Dont acte : des bénévoles patrouillent régulièrement pour vérifier le contenu du frigo et pour vérifier qu'il ne contienne pas de bouffe périmée. D'ailleurs, il existe certaines restrictions quant au type de nourriture autorisée à séjourner à l'intérieur du frigo : pas de viande, pas de poisson, pas d'œufs, par exemple. Aussi, tous les produits faits maison doivent être étiquetés avec la liste des ingrédients et leur date de préparation. Enfin, tous les produits emballés doivent bien sûr être déposés avant leur date limite de consommation.

D'autres initiatives anti-gaspillage alimentaire fleurissent un peu partout. En Allemagne, une organisation appelée Foodsharing mène le même combat. Elle a mis en place une plateforme sur sont site Internet où l'on peut donner les aliments en rabe dans son frigo à d'autres utilisateurs ou même se faire offrir les ingrédients qu'il manque à la préparation d'une recette. Et Foodsharing fait aussi dans le partage de frigo : d'après le New York Times, « il existe 100 points de partage de nourriture en Allemagne. Environ 50 points sont pourvus des frigos, les 50 autres ont des rayonnages. »

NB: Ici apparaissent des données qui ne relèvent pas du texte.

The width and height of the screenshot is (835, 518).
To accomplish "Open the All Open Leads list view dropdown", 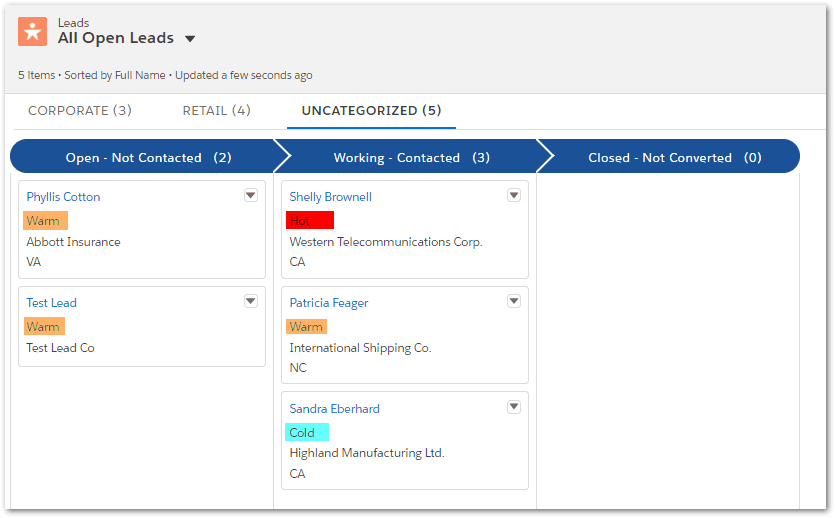I will (190, 39).
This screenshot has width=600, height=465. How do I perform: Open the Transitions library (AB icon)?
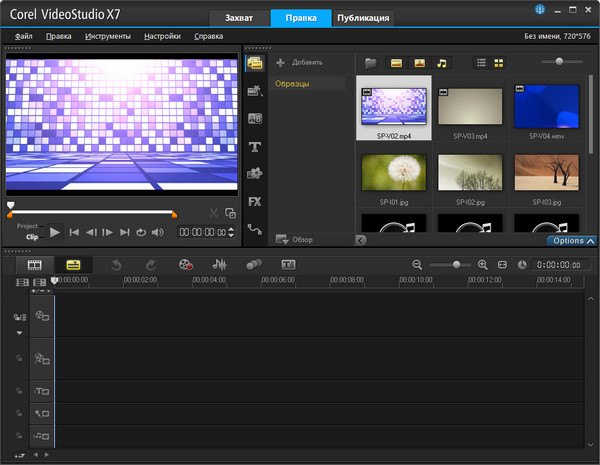[x=255, y=118]
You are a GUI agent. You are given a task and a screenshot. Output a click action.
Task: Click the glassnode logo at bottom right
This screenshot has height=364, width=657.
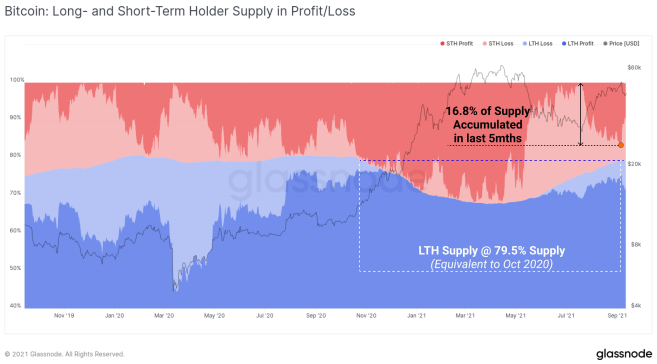click(624, 354)
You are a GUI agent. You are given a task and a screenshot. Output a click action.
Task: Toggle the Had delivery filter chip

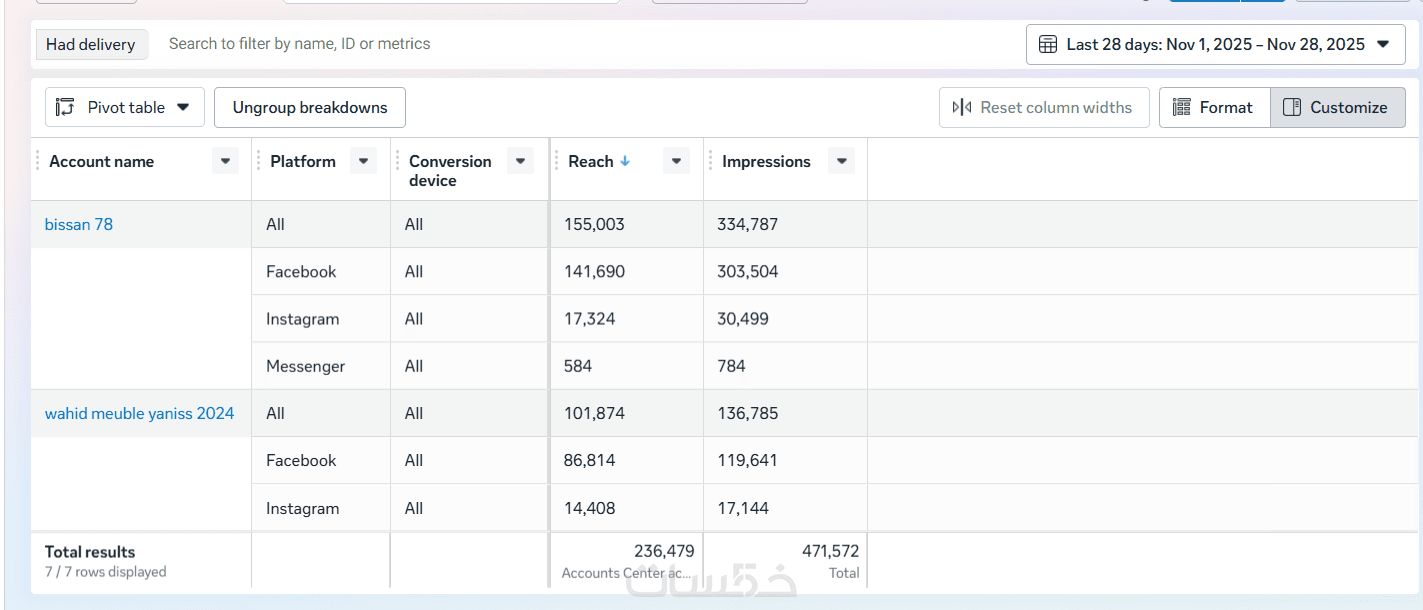91,44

Le partage de nourriture gagne en popularité de jour en jour : la ville de Murcie, dans le sud de l'Espagne, est récemment devenue la deuxième ville espagnole à se lancer officiellement dans le concept de frigo solidaire. Saiz dit avoir reçu beaucoup de messages de particuliers désireux de lancer l'initiative dans leurs villes, jusqu'en Bolivie.

Les petits restaurants locaux de Galdakao ont eux aussi adhéré à l'initiative dans l'espoir de réussir à mieux contrôler leurs stocks. « Avant, on jetait énormément de nourriture, et de la nourriture qui était parfaitement comestible », reconnaît Alvaro Llonin, le propriétaire du bistrot chez Topa.

Aujourd'hui à l'issue du service, il a le réflexe de mettre tous les déchets alimentaires du restaurant directement dans le frigo de la ville.

Et quand on connaît le nombre de gens qui vivent en colocation et qui tombent régulièrement sur des bouteilles d'urine congelées, on se dit que le concept a quelques beaux jours devant lui.